** TEXTO EXTRAÍDO **

Era la fe natural del hombre en lo que es humano y en todo lo que está al
alcance de su comprensión. La fe del labrador en las cosechas, del pastor en la
reproducción de las especies, del marinero en la virtud de los vientos.
Francia, heredera genuina de la civilización greco-latina, cuyo módulo era el
hombre, había sido siempre fiel a sus humanidades clásicas, no se había
apartado nunca del culto de lo humano y, así como en sus abadías se había
salvado la cultura antigua a través de la barbarie de la Edad Media, se podía
esperar ahora que ante esta barbarie nueva, ante esta nueva Edad Media, Francia
cumpliese fácilmente la misión providencial que se había atribuido.

** EJERCICIOS **
1. Indica si cada afirmación concuerda con el fragmento sobre Francia. Responde sí o no y cita las palabras del fragmento que lo deciden. (a) Francia es heredera de la civilización greco-latina. (b) La cultura antigua se salvó en las universidades durante la Edad Media. (c) El marinero tiene fe en la virtud de las estrellas.
2. Según el fragmento sobre Francia, ¿cuál era el módulo de la civilización greco-latina?

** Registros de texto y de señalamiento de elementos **
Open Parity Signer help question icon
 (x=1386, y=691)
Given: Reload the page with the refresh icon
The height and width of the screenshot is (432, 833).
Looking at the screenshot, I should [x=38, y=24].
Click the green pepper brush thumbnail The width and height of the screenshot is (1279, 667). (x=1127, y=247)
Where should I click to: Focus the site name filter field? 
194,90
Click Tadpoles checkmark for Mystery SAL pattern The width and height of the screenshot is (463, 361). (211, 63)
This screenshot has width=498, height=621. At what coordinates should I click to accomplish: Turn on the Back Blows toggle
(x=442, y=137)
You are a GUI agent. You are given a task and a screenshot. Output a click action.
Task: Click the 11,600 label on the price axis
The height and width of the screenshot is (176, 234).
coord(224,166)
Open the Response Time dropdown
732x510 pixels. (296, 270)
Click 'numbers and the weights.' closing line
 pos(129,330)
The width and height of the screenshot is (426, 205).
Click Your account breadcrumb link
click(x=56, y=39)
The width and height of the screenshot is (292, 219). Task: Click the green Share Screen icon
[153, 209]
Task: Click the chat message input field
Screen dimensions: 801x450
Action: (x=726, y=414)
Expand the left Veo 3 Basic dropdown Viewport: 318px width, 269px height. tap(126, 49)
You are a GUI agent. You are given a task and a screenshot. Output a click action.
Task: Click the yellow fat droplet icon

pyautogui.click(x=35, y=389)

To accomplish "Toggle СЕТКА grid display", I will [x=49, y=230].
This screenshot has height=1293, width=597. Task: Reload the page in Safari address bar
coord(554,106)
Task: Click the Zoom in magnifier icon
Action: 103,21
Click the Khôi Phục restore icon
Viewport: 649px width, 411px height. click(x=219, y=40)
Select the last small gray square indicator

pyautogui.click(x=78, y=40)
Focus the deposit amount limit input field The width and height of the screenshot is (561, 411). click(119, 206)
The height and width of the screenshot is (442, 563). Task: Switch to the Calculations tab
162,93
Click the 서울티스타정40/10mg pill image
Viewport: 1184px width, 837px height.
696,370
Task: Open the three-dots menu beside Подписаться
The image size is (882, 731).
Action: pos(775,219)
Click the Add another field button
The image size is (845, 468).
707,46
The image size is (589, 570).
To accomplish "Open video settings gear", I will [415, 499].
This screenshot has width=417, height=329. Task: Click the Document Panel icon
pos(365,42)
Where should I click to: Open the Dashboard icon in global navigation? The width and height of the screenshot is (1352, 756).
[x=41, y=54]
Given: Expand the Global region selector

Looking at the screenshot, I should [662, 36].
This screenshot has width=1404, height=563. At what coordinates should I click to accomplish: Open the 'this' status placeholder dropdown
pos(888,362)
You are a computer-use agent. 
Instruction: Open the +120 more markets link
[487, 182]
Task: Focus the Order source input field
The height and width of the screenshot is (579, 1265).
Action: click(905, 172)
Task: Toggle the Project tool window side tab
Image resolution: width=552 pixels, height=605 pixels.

** SOLUCIONES **
1.
(a) Sí: "Francia, heredera genuina de la civilización greco-latina".
(b) No: "así como en sus abadías se había salvado la cultura antigua".
(c) No: "del marinero en la virtud de los vientos".

2. El hombre.